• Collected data

-----

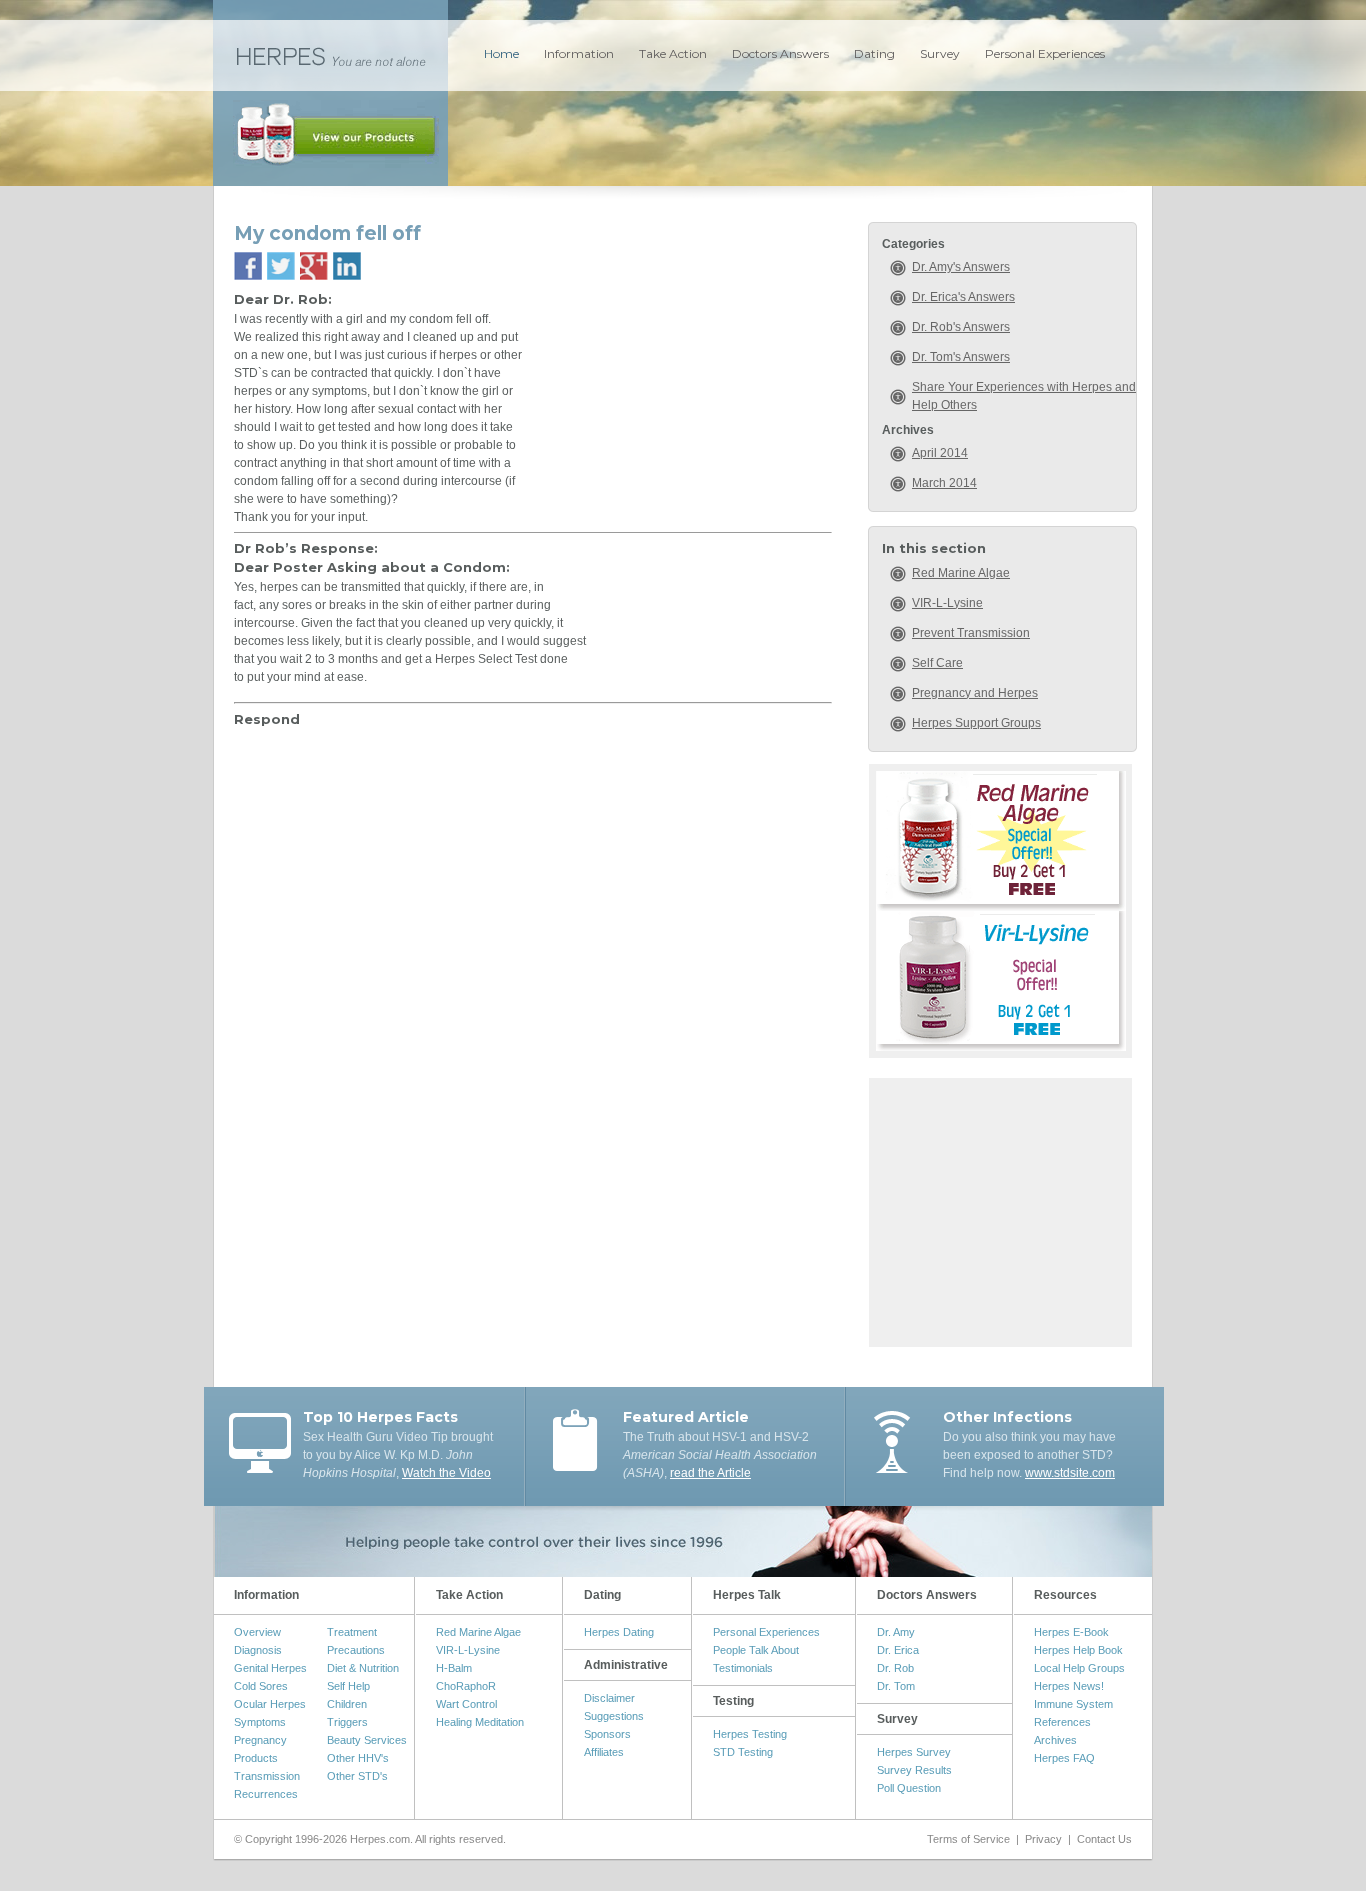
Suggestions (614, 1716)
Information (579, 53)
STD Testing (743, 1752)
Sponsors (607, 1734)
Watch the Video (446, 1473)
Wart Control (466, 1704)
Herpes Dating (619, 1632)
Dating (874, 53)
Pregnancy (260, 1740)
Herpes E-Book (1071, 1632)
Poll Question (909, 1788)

-----

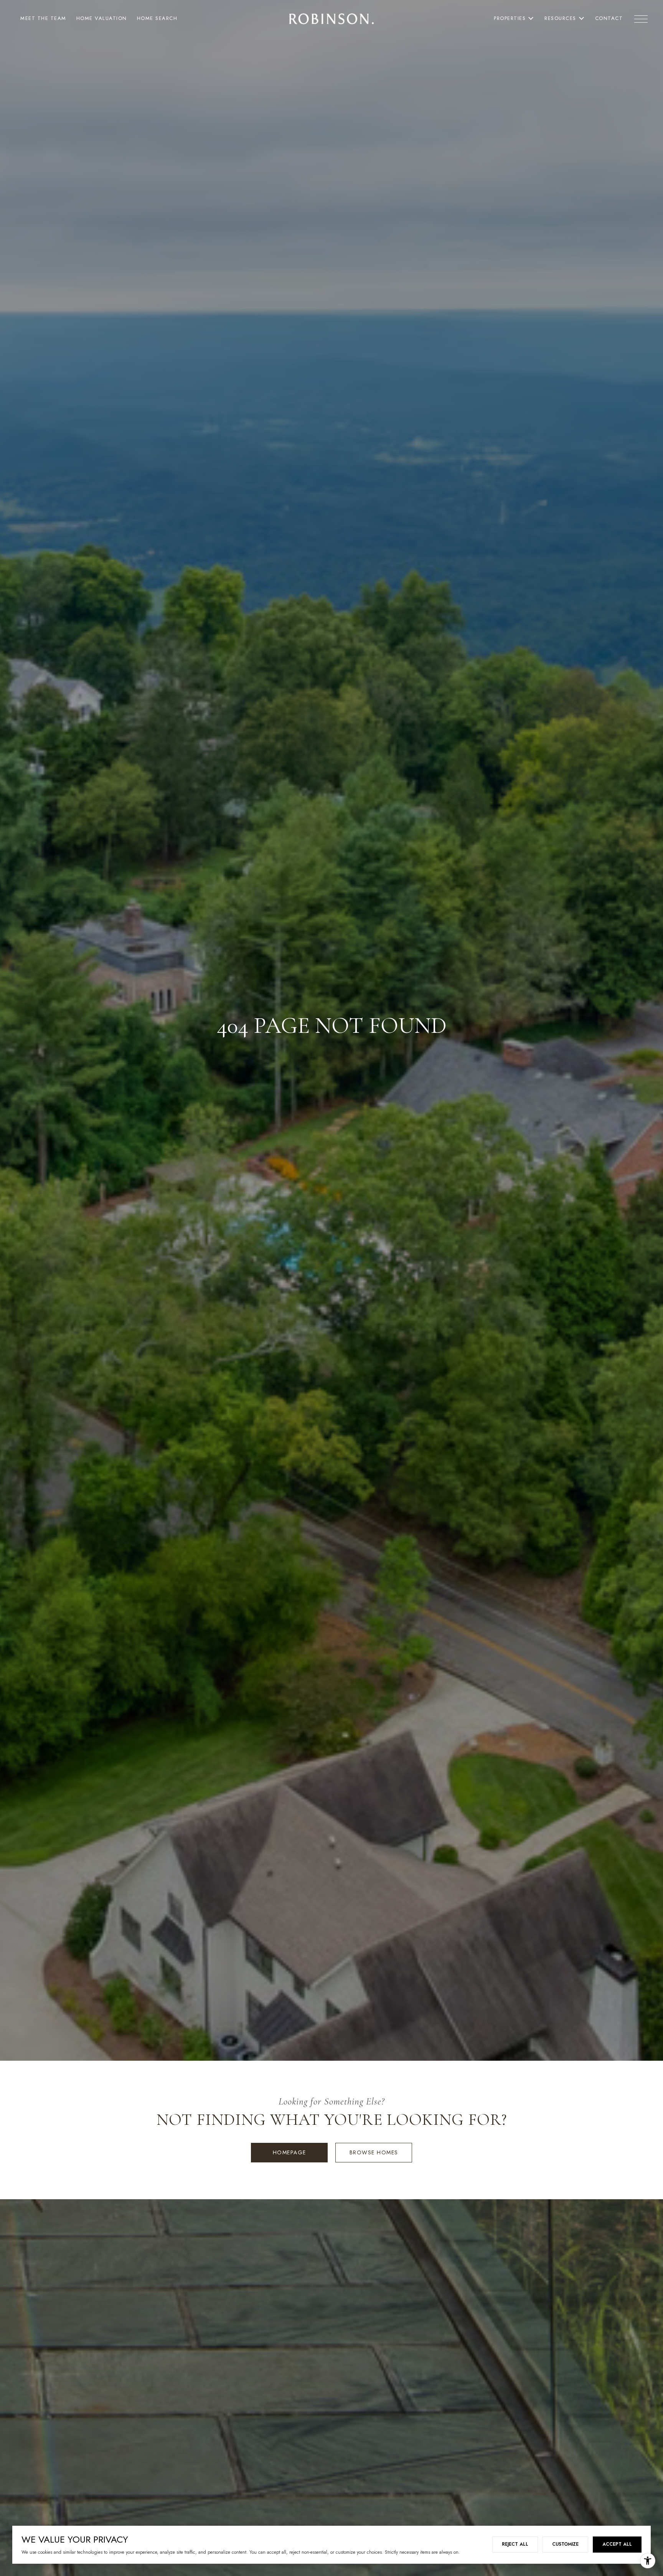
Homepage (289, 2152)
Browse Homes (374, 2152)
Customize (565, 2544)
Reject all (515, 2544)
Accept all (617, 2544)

-----

• Task
From the entries above, extract only the lines running from the one containing "Suggestions (614, 1716)" through the one containing "Poll Question (909, 1788)", inclusive.

• Result of this exercise
Suggestions (614, 1716)
Information (579, 53)
STD Testing (743, 1752)
Sponsors (607, 1734)
Watch the Video (446, 1473)
Wart Control (466, 1704)
Herpes Dating (619, 1632)
Dating (874, 53)
Pregnancy (260, 1740)
Herpes E-Book (1071, 1632)
Poll Question (909, 1788)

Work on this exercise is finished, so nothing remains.